By Mark Tosczak
Cone Health and Randolph Health announced Thursday they were ending talks to merge the two systems after 15 months of discussion.
About a month ago it became apparent that Cone would probably not agree to acquire the Asheboro-based system, which is anchored by a 145-bed hospital, said Randolph Health CEO Steve Eblin. The system then started contacting other potential merger partners.
Eblin declined to put any kind of a timeline on further talks and didn’t say who those potential partners might be, but said Randolph is committed to finding a larger partner.
“We want to move at a fast pace,” he said. “It’s just the right thing to do for the community and the organization.”
Cone, which still has a management agreement with Randolph, had to choose between expending capital and time on a merger with Randolph, or on other strategic priorities — especially an ongoing effort to provide health care based on the overall health of the population, rather than the traditional fee-for-service approach.
“We’re on kind of a pioneering path, which is not an easy path,” Cone Health CEO Terry Akin said. “It means that we don’t have a lot of discretionary headroom when it comes to resources. And we have to be very careful and selective about how we use those finite resources.”
Small, rural hospitals across the country are finding their margins squeezed by several trends. Perhaps the biggest factor is the growing portion of patients covered by Medicaid or Medicare, which doesn’t pay as well as private insurance, or who don’t have insurance at all.

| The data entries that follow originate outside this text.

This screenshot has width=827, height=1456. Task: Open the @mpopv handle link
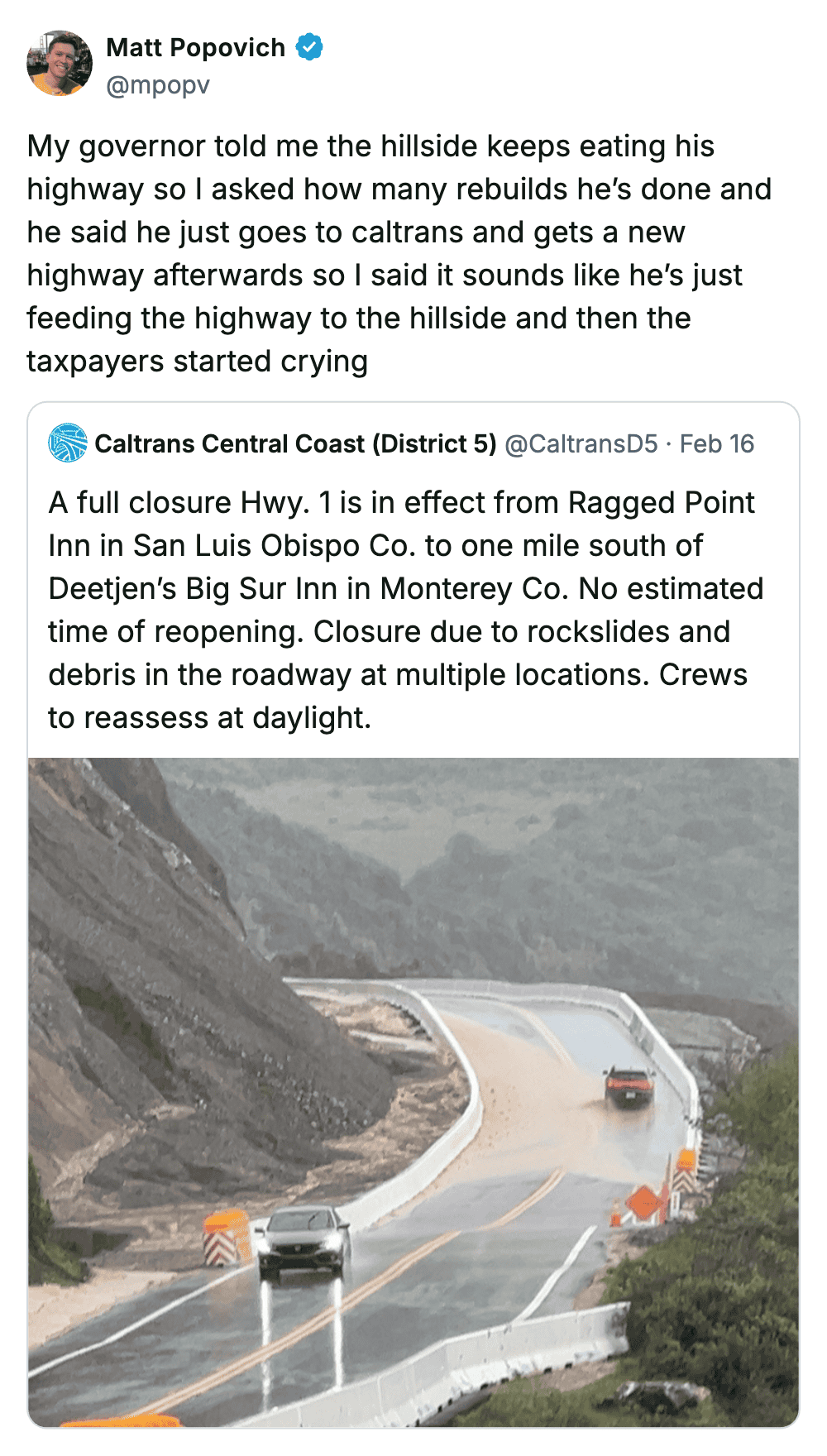[x=158, y=85]
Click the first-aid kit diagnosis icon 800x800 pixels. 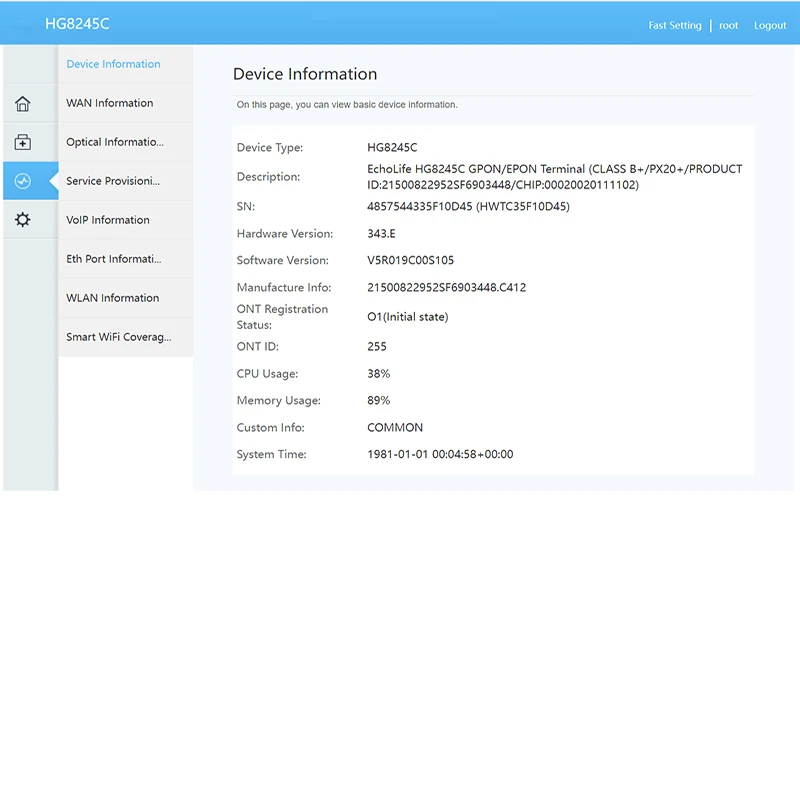click(x=23, y=142)
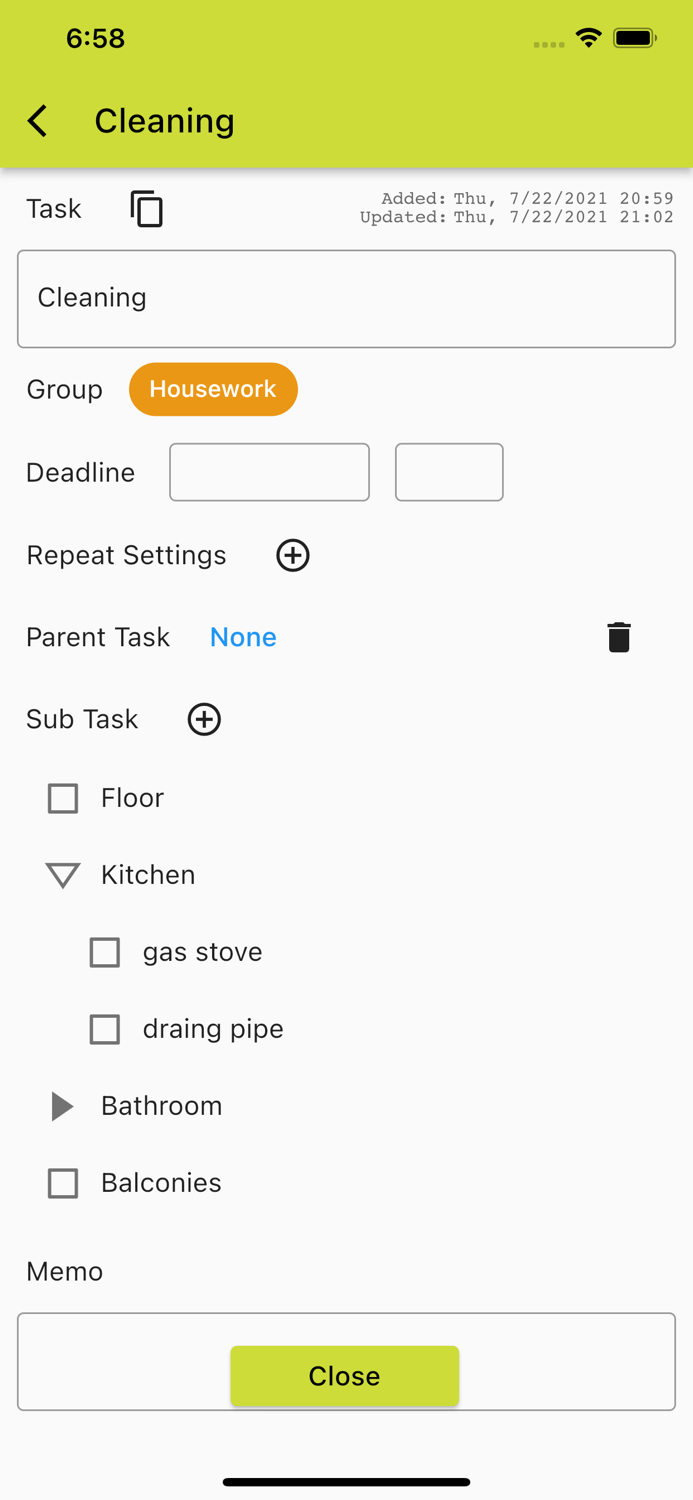The image size is (693, 1500).
Task: Tick the draing pipe checkbox
Action: point(104,1029)
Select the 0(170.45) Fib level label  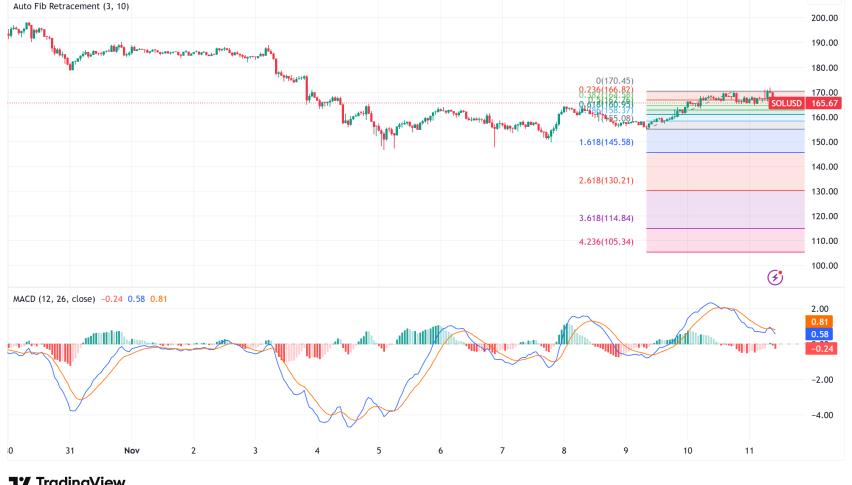612,81
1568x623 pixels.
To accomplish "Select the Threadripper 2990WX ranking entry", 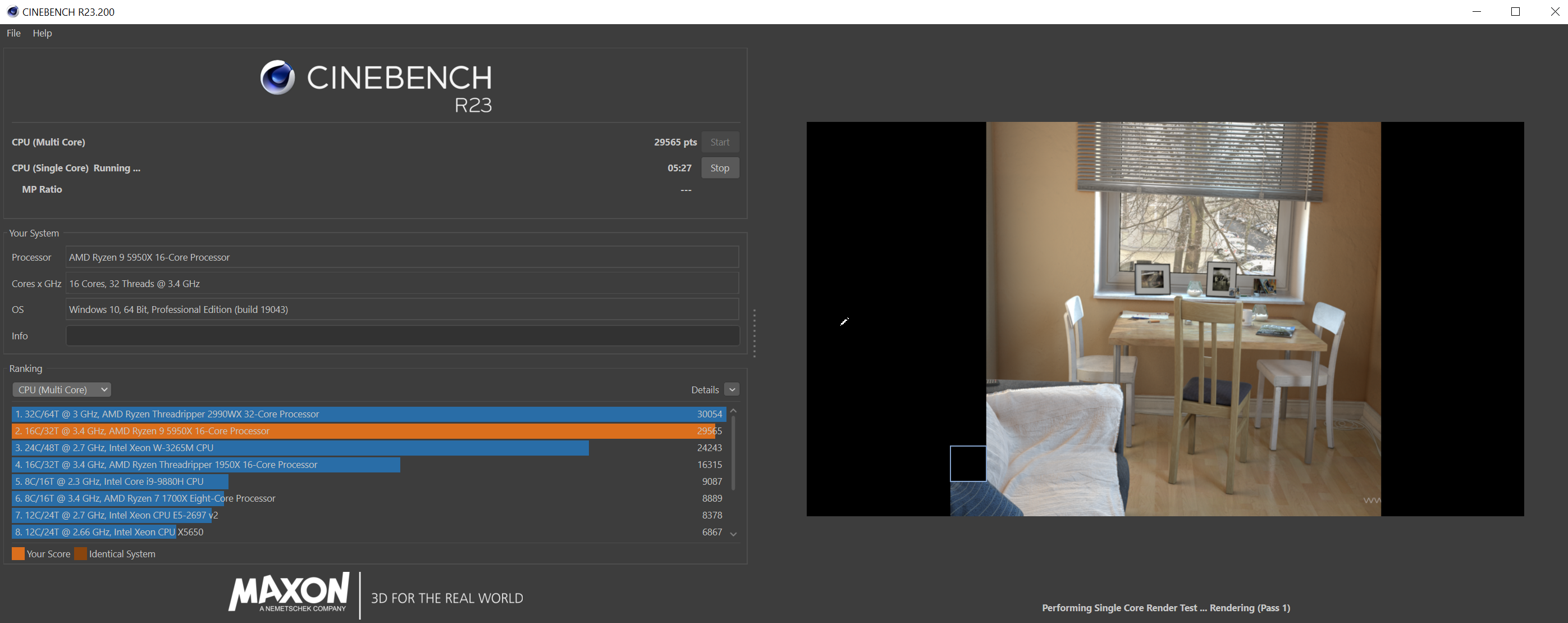I will point(368,414).
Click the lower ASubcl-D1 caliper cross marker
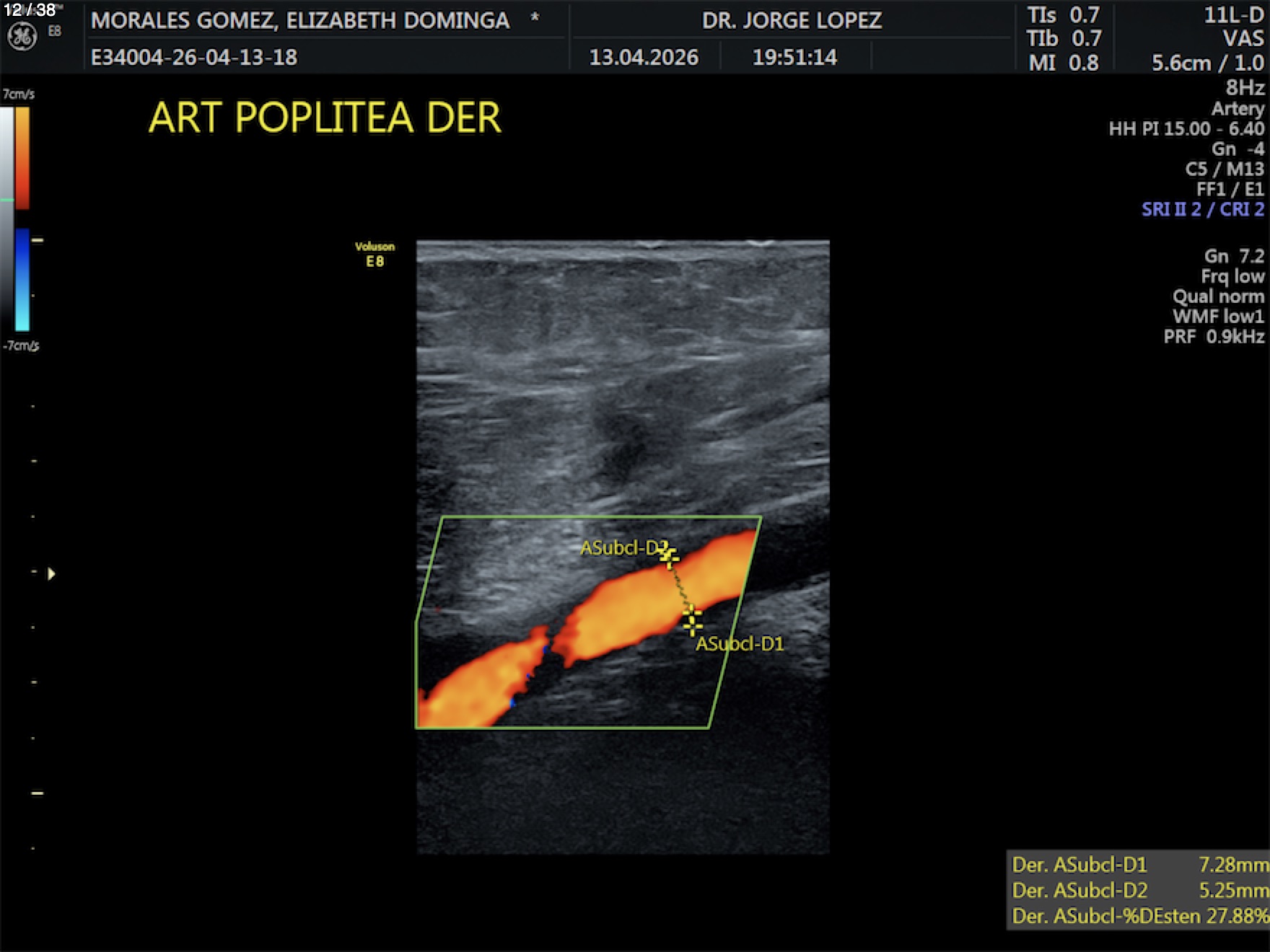 pyautogui.click(x=692, y=620)
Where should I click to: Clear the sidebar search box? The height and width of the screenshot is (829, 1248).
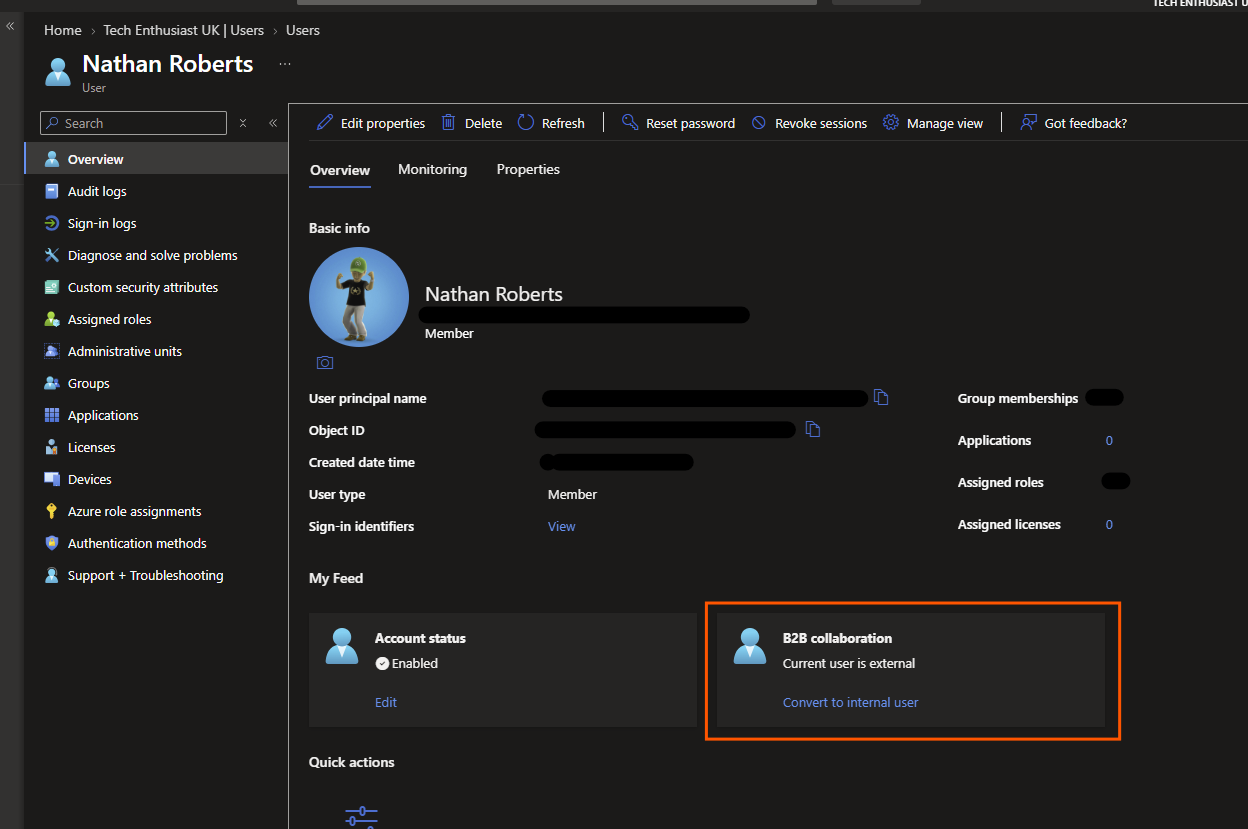242,123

A shift toward more outpatient procedures has also strained hospitals, as those services typically don’t pay as much as those involving patients who stay overnight.
“This model doesn’t work in health care anymore,” Eblin said. “We’re committed to finding a larger partner.”
He maintained Randolph Health is in no imminent financial danger. For the fiscal year that ended September 2016, the most recent for which a federal tax return is available, the hospital recorded a $4.2 million loss on total revenues of $113.7 million, down from a $2.6 million profit on revenues of $123.1 million the year before. Returns from last year aren’t yet available.